◆ PROBLEM TO SOLVE ◆
Can you set out every line of text in the material below as a numbered list, skipping any blank lines and leaving the pictures out?

─── GIVEN INFORMATION

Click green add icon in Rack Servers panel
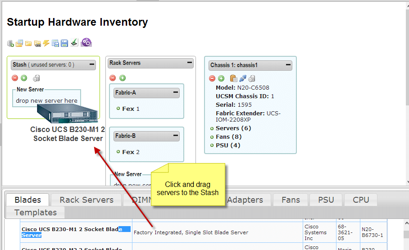 [x=123, y=78]
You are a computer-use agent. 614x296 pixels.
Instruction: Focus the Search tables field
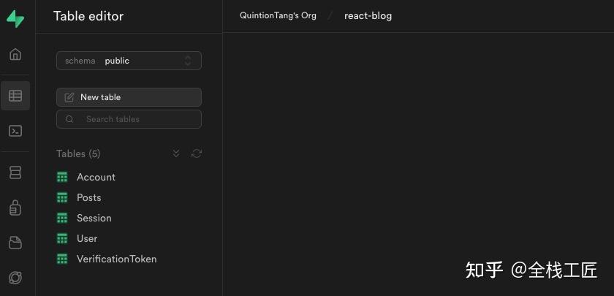(x=129, y=119)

──────

◆ FULL SOLUTION ◆
1. Click green add icon in Rack Servers panel
2.  [x=123, y=78]
3. You are a computer-use agent. 614x296 pixels.
4. Instruction: Focus the Search tables field
5. (x=129, y=119)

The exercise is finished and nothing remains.